→ Task statement
Copy, from the material below, each line where "marker" shows up.

========================================

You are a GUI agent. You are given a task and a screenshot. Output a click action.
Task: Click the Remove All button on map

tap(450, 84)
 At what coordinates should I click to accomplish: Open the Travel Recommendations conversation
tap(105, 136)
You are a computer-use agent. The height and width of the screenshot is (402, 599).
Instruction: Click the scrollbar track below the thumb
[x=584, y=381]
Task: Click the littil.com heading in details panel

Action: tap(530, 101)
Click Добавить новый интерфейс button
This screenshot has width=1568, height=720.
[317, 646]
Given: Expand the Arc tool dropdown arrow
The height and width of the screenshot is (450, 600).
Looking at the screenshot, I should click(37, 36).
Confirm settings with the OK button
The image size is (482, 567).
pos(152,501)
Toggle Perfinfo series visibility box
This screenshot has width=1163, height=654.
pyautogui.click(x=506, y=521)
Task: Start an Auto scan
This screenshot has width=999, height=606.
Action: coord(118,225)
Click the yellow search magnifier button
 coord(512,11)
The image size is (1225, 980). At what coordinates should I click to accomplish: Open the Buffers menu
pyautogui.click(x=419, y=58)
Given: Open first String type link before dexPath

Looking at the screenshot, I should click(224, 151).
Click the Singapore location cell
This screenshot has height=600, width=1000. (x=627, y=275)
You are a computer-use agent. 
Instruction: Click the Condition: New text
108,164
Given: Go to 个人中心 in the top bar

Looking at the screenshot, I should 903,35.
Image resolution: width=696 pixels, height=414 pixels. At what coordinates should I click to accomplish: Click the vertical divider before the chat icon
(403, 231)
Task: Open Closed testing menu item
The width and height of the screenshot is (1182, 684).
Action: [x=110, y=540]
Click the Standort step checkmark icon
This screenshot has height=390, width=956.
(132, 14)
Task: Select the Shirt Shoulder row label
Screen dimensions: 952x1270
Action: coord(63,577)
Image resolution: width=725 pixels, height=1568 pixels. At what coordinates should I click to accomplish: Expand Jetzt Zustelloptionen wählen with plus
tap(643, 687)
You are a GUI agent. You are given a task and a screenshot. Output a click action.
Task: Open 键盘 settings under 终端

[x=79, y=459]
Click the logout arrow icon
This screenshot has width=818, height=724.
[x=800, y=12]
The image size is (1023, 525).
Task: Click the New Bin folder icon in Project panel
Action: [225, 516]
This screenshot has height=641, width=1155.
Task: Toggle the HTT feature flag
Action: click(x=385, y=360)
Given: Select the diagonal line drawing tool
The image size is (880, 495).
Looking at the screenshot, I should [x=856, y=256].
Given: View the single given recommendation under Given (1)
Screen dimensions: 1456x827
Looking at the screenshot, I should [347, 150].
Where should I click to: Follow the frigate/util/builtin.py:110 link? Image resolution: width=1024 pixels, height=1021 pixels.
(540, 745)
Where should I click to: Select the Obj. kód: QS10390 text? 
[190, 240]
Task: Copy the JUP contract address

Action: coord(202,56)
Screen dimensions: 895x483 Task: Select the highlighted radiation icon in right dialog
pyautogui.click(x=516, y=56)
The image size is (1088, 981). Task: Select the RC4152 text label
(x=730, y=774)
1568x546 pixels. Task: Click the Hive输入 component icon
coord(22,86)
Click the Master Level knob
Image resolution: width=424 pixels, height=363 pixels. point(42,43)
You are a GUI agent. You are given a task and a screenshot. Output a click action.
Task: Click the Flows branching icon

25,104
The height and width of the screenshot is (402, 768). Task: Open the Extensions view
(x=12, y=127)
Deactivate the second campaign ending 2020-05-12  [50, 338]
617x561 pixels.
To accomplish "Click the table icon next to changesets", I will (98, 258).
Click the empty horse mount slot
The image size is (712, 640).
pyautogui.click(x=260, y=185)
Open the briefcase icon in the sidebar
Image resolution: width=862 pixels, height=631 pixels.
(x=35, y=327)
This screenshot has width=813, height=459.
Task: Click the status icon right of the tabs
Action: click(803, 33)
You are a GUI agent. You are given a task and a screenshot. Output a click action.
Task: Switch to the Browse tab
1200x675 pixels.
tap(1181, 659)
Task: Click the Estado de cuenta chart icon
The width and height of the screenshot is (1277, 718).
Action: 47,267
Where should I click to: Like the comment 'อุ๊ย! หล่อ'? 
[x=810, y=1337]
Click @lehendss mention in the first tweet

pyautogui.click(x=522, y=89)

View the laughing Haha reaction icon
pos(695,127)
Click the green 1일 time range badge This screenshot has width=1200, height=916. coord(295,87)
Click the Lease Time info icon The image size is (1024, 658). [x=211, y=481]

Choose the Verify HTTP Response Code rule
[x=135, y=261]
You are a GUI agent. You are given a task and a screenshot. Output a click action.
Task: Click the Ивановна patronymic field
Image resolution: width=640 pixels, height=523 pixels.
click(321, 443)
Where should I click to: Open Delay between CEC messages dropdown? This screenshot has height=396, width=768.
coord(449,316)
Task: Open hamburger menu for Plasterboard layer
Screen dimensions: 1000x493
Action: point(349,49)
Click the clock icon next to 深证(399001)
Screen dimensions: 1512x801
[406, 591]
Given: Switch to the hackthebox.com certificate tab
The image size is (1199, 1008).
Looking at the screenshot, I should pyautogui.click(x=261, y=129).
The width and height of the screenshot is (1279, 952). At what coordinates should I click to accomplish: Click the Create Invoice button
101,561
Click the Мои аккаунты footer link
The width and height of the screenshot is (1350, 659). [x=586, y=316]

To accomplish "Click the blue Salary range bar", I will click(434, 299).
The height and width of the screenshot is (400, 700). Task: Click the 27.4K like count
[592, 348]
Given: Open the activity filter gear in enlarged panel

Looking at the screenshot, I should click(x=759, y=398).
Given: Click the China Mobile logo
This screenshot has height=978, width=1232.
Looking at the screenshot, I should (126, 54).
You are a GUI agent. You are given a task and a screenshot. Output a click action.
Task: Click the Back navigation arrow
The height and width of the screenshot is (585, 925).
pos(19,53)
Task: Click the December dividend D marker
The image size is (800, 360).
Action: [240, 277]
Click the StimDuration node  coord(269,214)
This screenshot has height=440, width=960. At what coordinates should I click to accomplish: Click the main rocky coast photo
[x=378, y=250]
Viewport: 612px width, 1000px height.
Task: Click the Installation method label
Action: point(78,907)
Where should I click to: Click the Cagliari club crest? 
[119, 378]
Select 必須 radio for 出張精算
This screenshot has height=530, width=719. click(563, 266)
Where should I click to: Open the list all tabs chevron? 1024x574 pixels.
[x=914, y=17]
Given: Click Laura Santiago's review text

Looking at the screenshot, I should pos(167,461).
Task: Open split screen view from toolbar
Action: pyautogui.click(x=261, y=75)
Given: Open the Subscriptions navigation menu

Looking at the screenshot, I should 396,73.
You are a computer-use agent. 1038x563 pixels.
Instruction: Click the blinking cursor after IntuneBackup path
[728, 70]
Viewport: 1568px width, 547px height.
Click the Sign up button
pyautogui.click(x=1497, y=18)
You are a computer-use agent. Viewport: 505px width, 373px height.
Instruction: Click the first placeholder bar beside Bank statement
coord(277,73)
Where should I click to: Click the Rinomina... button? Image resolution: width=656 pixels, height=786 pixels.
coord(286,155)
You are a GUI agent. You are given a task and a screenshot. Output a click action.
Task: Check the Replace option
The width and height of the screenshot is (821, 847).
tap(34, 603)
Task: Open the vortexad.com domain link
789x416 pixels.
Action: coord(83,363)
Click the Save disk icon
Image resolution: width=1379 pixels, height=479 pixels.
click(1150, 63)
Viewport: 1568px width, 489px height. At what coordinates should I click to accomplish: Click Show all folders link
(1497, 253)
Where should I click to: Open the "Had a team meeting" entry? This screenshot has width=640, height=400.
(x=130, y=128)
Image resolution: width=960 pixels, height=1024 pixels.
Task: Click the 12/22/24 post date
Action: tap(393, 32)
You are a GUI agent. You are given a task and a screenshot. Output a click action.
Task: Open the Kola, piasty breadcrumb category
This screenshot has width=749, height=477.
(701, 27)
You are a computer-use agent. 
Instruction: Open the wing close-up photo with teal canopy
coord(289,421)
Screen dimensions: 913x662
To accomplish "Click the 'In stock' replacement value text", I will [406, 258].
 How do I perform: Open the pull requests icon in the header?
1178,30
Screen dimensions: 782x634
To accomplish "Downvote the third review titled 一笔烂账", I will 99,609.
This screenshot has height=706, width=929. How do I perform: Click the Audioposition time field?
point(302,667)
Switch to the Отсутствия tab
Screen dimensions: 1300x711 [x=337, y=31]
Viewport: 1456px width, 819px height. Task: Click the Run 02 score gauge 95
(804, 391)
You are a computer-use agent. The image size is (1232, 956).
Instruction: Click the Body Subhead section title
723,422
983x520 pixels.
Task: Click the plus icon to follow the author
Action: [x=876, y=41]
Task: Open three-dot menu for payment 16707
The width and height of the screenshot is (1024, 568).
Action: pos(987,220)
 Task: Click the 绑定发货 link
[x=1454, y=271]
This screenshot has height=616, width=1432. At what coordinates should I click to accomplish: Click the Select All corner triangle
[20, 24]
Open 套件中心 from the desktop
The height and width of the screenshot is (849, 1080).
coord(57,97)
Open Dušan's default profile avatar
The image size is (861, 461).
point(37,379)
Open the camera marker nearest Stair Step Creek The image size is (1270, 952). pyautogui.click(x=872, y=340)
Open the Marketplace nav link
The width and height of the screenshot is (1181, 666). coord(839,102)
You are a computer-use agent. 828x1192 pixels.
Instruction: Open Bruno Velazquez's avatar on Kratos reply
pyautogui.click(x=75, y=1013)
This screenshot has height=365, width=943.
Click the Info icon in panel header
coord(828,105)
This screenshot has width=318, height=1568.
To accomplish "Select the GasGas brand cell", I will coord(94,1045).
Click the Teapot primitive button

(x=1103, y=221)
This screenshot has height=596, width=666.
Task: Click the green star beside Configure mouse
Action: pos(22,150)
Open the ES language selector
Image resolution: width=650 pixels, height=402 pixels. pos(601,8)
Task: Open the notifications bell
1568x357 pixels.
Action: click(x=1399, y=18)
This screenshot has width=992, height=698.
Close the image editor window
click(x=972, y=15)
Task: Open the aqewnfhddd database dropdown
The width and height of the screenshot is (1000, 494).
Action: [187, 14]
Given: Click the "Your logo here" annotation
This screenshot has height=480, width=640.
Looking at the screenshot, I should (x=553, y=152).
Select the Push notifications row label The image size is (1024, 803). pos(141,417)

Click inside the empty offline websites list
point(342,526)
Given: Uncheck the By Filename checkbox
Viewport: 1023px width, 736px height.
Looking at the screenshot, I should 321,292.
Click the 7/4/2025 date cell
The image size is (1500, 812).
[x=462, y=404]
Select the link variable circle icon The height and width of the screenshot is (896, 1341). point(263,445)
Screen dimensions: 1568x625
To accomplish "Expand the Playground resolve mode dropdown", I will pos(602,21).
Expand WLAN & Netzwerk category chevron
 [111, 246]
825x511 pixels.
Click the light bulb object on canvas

========================================

→ Completed exercise
Task: Click the December dividend D marker
Open the camera marker nearest Stair Step Creek The image size is (1270, 952). pyautogui.click(x=872, y=340)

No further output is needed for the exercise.